Changing the World Without Taking Power
An Interview with John Holloway
[John Holloway, political scientist at the Universidad Autonoma de Puebla, Mexico and one of the best-known analysts of the zapatista rebellion, titled his 2002 book "Changing the World Without Taking Power". This interview originally published in: graswurzelrevolution 283, November 2003 is translated from the German on the World Wide Web, http://www.graswurzel.net/283/holloway.shtml.]
Graswurzelrevolution: John, you were a discussant twice within a year on podiums in Germany at the BUKO 2002 and at the 2003 Attac summer academy. This is evidence that you preach to the converted among German leftist academics with your book "Change the World Without Taking Power". When you speak, it isn't long until the hall cooks - mainly with inspiration! Is someone finally beginning to speak of "revolution" formulating a perspective for change in the de-politicized area of science? What is your understanding of "revolution"?
John Holloway: When the book appeared last year, I didn't know what the reaction would be. Perhaps I was thinking more in academic categories than in political categories. What would the Adorno- and Foucault experts say?
How did people react to your interpretation?
The real surprise came when I traveled to Argentina last October to present the Spanish-language edition. Many people at the book reading spoke of the enormous need for discussion. I felt some hostility among many old-leftists (in a crisis, discussing new ways that point forward) and a widespread enthusiasm among the young, especially among those engaged in district assemblies and in the movement of the Piqueteros (1). In Mexico, I had very similar reactions with less intensity since the situation is different. In Germany, I could not predict the reaction but it was wonderful last year at the BUKO and this year at the Attac summer academy.
People want to speak again about revolution. Perhaps they don't use the word "revolution" but nearly everyone knows that capitalism is a disaster that destroys humanliness or humanity (2) and threatens complete disaster. More and more people struggle for another world and that struggle means nothing but revolution.
The problem is what we mean by revolution. Obviously revolution means creating another society in place of capitalism. I think it's important to say we don't know how we can accomplish this. Certainly we have many struggles that already point us in a direction. Many struggles show us what way we should not go. Revolution can only be imagined as a discovery process and as a question. More and more I am convinced the problem is stopping the constant production of capitalism, not destroying capitalism.

What to do:
**A)** Echo the Holloway interview from "John Holloway: When" up to and including "Foucault experts say?".
**B)** Answer these questions from the Holloway interview:
(i) At which university does Holloway work as a political scientist?
(ii) To which country did Holloway travel last October to present the Spanish-language edition of his book?
(iii) In which issue of graswurzelrevolution did the interview first appear?

Dataset rows:
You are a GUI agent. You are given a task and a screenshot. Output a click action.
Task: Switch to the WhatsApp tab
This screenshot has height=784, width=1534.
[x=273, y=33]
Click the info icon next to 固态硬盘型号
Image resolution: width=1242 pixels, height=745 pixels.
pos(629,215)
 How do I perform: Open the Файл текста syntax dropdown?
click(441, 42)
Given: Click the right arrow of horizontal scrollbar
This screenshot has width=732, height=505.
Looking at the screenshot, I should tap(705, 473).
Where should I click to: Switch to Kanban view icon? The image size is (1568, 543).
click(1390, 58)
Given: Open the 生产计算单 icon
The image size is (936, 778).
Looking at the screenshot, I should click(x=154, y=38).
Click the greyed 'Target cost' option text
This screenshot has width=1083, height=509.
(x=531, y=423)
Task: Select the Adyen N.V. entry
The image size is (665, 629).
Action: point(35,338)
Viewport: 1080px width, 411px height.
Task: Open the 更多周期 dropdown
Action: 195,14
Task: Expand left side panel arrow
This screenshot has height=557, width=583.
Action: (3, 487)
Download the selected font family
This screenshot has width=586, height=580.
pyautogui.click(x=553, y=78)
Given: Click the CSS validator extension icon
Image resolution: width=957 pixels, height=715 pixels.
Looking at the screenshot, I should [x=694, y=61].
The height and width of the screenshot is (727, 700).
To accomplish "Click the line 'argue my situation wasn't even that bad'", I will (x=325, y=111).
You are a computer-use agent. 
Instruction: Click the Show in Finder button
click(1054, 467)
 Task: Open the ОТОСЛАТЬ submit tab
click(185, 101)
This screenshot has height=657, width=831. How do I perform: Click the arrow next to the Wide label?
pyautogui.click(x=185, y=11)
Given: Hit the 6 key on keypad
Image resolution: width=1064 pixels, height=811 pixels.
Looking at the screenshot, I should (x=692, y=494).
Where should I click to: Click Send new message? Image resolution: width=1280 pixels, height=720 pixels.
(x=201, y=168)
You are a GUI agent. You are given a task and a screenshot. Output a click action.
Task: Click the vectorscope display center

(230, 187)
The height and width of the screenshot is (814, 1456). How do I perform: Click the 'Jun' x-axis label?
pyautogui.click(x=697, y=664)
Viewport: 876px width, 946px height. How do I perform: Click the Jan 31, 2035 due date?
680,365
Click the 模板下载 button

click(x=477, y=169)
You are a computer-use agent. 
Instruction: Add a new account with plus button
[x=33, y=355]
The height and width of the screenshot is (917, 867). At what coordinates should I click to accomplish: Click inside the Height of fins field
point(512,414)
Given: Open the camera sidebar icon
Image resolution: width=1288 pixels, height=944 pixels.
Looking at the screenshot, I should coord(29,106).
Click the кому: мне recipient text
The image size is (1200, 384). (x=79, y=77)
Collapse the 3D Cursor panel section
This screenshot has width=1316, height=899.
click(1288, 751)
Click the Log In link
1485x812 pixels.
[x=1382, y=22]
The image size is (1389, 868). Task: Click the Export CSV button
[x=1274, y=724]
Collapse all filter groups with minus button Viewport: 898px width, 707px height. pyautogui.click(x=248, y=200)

Results in order:
**A)**
John Holloway: When the book appeared last year, I didn't know what the reaction would be. Perhaps I was thinking more in academic categories than in political categories. What would the Adorno- and Foucault experts say?

**B)**
(i) The Universidad Autonoma de Puebla, Mexico.
(ii) Argentina.
(iii) Issue 283, November 2003.